Die junge Bundesrepublik errichtete - zu ihrem Schutz, wie
es im allgemeinen Verständnis hieß - institutionelle Barrikaden im Kalten Krieg. Das
für die "innere Sicherheit" zuständige Ressort sah es als eine seiner
dringlichsten Aufgaben an, durch ein Verfassungsschutzgesetz und die 1950 gegründete
Behörde "Bundesamt für Verfassungsschutz" den Staatsfeinden Paroli zu bieten.
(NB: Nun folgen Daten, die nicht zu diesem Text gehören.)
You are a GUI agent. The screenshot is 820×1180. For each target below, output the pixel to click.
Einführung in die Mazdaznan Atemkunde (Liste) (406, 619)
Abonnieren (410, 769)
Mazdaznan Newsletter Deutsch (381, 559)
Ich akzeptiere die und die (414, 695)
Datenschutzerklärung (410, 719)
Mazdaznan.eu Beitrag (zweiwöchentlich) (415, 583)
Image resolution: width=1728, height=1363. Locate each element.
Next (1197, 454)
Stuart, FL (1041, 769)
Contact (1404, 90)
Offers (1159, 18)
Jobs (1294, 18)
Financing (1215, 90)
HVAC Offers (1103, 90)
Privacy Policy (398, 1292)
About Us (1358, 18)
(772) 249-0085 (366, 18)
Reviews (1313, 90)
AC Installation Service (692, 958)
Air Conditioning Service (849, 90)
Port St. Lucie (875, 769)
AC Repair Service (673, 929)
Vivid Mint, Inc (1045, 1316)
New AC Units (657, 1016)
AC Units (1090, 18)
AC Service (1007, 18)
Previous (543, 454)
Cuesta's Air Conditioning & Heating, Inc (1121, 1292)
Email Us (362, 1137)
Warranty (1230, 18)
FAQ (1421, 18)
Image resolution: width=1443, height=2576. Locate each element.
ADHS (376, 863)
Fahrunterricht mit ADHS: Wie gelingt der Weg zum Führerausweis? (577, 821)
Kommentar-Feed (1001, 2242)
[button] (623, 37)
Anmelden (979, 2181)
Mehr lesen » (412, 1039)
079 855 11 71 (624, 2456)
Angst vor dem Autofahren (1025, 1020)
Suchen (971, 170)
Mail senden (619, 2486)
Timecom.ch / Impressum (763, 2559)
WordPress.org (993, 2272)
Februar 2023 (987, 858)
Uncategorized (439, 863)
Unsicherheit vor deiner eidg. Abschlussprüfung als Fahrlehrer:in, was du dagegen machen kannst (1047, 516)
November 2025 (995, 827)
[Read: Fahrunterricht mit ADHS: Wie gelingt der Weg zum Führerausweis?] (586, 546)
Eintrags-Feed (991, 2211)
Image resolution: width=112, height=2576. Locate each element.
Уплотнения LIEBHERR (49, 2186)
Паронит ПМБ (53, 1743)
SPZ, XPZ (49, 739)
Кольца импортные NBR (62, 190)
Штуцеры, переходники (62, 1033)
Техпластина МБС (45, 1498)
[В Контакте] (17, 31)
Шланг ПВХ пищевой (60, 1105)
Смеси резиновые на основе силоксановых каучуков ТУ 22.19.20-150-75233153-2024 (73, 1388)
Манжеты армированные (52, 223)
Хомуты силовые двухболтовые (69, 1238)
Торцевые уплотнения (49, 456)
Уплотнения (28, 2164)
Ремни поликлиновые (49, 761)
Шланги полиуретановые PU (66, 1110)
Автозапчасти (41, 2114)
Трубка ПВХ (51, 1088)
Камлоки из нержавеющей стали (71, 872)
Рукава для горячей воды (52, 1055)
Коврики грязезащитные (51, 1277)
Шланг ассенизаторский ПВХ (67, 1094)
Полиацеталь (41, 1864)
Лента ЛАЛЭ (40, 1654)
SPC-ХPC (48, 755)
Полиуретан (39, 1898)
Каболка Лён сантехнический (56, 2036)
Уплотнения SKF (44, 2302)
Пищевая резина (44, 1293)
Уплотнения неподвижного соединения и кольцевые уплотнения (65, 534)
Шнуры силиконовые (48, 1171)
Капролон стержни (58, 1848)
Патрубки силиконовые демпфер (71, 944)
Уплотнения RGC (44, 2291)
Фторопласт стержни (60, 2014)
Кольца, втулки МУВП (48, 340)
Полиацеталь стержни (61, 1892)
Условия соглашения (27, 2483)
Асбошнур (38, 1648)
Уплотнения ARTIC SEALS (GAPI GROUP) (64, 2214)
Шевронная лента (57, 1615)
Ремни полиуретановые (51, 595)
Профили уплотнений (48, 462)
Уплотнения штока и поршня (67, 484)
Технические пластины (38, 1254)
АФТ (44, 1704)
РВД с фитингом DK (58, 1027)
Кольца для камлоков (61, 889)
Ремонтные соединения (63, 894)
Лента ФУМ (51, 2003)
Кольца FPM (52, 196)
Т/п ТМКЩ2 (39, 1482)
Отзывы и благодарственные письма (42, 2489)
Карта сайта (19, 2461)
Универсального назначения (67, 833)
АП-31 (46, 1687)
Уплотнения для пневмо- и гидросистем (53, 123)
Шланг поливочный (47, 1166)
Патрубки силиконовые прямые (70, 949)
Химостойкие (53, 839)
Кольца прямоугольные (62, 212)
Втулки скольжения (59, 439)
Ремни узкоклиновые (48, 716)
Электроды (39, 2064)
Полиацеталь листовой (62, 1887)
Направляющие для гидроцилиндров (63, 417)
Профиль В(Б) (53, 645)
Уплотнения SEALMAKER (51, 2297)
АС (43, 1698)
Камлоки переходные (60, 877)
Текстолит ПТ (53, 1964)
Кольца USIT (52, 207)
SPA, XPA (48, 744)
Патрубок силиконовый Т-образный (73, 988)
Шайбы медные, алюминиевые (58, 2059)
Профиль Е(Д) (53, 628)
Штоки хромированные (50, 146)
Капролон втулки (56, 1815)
Das richtete sich gegen Rechts- und Linksextremisten, gemeint und gefürchtet waren aber
vor allem die Kommunisten, und zwar äußerlich in Gestalt der SED und der Regierung in
Ostberlin, im Innern in Gestalt der KPD.
Gemeinsames Bestreben des inneren wie des äußeren Feindes
war die Zerstörung der freiheitlich-demokratischen Grundordnung des Weststaats - darüber
herrschte in der Bundesrepublik weitgehender Konsens. Es war also nur logisch und
konsequent, daß das Bundesministerium des Innern 1951 beim gerade ins Leben getretenen
Bundesverfassungsgericht das Verbot der KPD beantragte. Unter der Konzeption der
"wehrhaften Demokratie" war gleichzeitig das Verbot der rechtsextremistischen
"Sozialistischen Reichspartei" verlangt worden. Die neonazistische Partei wurde
im Herbst 1952 verboten, gegen die Kommunisten wurde bis August 1956 verhandelt. Das dann
ausgesprochene Verdikt über die KPD war politisch umstritten und gewiß unnötig, denn
von den 5,7 % der Wählerstimmen, die sie in den ersten Bundestagswahlen 1949 errungen
hatte, waren 1953 ganze 2,2 % übrig geblieben. Man verbot also eine Splittergruppe,
freilich mit der Begründung, daß sie umstürzlerische Ziele mit außerparlamentarischen
Mitteln und mit Unterstützung des "Pankower Regimes" verfolge. Und der Argwohn
gegen die potentiellen Staatsfeinde erlahmte nicht nach dem Karlsruher Urteil, er richtete
sich gegen alle, die verdächtig waren, in illegaler Nachfolge prokommunistisches
Gedankengut zu hegen oder sich gar propagandistisch zu betätigen. Das traf Neutralisten
und Pazifisten, linksintellektuelle Nonkonformisten und bürgerliche Atomwaffengegner,
unter Dauerverdacht standen die "Gesellschaft für deutsch-sowjetische
Freundschaft" ebenso wie die 1960 gegründete "Deutsche Friedensunion" oder
auch die vom CDU-Dissidenten Gustav Heinemann inspirierte "Gesamtdeutsche
Volkspartei".
(Vgl. Wolfgang Benz - Opposition gegen Adenauers
Deutschlandpolitik, in: Jürgen Weber (Hrsg.) - Die Republik der fünfziger Jahre.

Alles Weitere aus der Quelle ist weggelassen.